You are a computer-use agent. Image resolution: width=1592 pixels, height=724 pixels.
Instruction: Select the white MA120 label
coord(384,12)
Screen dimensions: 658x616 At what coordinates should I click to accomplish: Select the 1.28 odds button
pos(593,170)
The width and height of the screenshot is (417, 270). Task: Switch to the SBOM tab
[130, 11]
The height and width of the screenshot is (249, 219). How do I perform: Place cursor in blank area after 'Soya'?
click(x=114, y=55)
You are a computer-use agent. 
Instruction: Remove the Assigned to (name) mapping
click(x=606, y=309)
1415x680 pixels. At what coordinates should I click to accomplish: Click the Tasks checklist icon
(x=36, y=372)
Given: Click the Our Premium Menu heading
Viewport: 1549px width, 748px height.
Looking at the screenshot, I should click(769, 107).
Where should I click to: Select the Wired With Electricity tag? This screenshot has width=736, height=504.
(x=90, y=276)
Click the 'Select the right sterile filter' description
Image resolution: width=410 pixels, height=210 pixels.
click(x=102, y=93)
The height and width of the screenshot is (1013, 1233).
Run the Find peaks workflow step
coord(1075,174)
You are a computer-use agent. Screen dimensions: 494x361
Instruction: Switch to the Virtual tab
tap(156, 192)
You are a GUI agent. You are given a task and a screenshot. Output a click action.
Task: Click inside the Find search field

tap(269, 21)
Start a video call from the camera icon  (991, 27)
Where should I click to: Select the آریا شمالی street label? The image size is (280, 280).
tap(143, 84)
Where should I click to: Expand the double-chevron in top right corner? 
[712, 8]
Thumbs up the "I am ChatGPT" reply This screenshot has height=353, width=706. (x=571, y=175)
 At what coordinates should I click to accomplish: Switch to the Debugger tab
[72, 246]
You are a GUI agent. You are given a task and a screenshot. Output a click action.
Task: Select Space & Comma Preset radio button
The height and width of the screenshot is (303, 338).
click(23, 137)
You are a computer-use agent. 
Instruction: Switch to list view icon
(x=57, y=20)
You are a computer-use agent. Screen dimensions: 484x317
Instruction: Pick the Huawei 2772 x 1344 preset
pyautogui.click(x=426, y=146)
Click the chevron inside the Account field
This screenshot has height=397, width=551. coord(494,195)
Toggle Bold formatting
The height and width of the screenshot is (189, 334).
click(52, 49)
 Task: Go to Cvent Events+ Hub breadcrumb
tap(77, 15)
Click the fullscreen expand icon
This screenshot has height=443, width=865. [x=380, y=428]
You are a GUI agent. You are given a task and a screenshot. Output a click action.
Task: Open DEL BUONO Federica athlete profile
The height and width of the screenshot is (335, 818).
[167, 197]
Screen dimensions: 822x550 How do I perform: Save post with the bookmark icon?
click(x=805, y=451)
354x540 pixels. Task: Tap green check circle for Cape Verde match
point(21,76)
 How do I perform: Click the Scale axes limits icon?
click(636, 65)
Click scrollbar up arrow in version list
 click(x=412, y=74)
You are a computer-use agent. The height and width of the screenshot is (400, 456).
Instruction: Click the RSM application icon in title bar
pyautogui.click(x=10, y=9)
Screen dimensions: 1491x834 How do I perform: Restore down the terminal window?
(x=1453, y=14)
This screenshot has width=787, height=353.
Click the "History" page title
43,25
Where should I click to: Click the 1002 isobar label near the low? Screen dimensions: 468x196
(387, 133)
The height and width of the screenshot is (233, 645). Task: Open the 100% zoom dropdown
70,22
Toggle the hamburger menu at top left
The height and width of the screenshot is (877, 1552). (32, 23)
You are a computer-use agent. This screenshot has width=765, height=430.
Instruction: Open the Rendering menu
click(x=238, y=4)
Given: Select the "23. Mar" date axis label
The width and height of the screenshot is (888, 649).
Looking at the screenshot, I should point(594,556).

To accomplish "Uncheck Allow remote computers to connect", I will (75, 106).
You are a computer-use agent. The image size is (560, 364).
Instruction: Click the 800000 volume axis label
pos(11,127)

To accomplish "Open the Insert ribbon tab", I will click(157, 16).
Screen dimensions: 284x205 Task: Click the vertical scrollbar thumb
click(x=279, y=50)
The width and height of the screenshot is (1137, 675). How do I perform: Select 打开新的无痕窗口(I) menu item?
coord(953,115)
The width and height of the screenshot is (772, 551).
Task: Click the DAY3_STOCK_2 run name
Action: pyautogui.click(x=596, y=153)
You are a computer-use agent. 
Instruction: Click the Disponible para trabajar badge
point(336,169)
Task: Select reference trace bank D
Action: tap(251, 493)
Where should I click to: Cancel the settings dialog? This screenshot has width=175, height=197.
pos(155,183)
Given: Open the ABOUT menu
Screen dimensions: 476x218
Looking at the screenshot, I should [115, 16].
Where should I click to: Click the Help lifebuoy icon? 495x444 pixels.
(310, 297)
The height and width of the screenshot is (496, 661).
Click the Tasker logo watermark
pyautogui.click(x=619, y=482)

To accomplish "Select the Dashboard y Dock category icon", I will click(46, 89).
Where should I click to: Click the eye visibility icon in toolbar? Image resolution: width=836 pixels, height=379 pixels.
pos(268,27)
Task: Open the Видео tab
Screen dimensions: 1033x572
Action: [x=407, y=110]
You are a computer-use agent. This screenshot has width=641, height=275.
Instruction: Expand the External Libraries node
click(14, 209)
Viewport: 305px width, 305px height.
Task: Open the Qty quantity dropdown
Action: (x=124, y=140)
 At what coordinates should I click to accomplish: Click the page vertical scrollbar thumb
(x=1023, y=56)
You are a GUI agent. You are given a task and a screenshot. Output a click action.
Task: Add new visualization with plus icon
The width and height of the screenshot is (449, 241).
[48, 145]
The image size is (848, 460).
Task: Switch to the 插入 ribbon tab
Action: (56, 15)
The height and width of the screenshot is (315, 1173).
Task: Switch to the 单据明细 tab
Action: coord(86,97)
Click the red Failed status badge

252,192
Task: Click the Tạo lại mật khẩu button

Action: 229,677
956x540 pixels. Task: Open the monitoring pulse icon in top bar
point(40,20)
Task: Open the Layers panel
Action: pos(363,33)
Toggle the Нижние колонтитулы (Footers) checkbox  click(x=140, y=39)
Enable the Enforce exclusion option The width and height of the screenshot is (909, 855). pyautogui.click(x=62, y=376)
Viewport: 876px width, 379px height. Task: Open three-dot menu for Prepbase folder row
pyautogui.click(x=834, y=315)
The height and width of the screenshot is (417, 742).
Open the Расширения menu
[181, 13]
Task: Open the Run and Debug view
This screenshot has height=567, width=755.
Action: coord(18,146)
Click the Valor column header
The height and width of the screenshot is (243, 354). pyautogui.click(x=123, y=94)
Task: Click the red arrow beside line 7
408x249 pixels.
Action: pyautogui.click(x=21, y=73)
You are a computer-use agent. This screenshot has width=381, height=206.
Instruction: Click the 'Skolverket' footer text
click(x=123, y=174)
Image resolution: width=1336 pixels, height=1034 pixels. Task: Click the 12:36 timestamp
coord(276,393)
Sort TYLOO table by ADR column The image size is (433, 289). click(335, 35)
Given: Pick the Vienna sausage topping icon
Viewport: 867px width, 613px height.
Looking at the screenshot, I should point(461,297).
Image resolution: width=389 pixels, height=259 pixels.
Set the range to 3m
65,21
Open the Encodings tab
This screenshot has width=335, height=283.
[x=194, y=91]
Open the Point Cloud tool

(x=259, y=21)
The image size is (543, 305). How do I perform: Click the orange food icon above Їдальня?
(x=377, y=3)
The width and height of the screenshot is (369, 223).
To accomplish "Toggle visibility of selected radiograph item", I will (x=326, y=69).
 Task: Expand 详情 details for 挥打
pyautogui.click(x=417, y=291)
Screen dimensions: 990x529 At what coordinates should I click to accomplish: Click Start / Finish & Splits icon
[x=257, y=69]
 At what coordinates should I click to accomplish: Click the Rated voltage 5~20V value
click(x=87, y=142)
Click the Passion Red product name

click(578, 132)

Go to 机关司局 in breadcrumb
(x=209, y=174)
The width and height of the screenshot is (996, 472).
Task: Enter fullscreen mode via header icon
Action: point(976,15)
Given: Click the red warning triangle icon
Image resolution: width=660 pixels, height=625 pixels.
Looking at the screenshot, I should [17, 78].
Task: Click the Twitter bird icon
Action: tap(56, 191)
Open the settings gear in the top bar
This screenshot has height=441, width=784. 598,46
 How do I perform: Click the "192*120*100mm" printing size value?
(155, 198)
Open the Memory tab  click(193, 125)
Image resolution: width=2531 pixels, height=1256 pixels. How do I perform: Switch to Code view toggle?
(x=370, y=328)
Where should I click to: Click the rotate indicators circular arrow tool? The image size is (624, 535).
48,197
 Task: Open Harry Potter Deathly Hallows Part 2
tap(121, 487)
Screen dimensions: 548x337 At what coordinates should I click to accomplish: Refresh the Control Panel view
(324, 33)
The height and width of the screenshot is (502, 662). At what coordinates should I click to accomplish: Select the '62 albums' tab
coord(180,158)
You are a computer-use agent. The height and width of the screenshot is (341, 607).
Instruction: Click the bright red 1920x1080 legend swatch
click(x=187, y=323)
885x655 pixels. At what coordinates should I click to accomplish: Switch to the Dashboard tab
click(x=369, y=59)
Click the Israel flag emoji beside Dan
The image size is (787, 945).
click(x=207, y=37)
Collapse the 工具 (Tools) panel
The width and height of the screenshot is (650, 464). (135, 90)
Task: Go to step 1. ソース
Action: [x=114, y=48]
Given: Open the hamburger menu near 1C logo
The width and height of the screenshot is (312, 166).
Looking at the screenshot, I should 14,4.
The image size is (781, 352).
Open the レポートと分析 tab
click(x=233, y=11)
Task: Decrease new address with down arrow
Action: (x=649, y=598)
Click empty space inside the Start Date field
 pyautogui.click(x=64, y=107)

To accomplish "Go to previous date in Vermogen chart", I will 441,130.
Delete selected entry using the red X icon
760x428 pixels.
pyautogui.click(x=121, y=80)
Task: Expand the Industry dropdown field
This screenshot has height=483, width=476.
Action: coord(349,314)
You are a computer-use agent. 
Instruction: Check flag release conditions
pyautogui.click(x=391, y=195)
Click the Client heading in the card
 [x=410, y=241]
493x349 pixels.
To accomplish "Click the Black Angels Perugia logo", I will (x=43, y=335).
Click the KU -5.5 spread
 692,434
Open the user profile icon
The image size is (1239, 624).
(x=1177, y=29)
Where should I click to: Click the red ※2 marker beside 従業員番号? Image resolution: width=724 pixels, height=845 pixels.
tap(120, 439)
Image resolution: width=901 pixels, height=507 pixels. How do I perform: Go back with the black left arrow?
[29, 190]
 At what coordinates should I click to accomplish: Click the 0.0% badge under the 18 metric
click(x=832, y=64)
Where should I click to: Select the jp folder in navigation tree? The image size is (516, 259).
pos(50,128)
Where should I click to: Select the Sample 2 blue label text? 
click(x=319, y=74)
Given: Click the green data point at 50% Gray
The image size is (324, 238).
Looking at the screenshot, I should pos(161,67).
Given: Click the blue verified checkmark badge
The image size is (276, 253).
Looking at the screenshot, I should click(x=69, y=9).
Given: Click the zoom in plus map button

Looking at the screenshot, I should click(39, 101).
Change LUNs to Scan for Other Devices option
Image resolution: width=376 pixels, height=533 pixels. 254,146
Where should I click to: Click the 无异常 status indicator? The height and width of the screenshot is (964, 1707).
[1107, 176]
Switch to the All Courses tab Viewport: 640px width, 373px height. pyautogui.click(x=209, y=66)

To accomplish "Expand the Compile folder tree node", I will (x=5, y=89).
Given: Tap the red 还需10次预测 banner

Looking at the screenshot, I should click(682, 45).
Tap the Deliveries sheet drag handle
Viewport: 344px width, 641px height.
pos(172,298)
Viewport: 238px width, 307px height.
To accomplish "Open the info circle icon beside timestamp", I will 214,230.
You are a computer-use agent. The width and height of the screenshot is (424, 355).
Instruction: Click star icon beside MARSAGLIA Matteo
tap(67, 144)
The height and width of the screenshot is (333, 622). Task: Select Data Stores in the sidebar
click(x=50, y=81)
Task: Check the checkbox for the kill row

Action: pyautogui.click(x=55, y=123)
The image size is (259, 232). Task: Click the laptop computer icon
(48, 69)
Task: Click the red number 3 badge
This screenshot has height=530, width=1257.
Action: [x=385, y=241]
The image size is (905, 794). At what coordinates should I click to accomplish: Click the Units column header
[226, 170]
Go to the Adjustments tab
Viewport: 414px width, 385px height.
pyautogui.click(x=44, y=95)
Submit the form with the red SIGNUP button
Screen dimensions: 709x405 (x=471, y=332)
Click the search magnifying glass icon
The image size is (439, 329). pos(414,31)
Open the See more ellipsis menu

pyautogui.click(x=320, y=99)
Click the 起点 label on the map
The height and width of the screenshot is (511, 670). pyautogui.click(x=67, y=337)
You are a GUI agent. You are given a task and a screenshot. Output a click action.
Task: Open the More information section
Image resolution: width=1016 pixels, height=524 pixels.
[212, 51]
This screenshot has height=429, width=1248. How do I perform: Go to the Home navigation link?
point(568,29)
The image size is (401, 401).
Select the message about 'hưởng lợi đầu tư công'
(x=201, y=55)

Do this:
Please print the records between the lines holding "Viewport: 876px width, 379px" and "click(x=123, y=174)", inclusive, exactly as they appear.

Response to this exercise:
Viewport: 876px width, 379px height. Task: Open three-dot menu for Prepbase folder row
pyautogui.click(x=834, y=315)
The height and width of the screenshot is (417, 742).
Open the Расширения menu
[181, 13]
Task: Open the Run and Debug view
This screenshot has height=567, width=755.
Action: coord(18,146)
Click the Valor column header
The height and width of the screenshot is (243, 354). pyautogui.click(x=123, y=94)
Task: Click the red arrow beside line 7
408x249 pixels.
Action: pyautogui.click(x=21, y=73)
You are a computer-use agent. This screenshot has width=381, height=206.
Instruction: Click the 'Skolverket' footer text
click(x=123, y=174)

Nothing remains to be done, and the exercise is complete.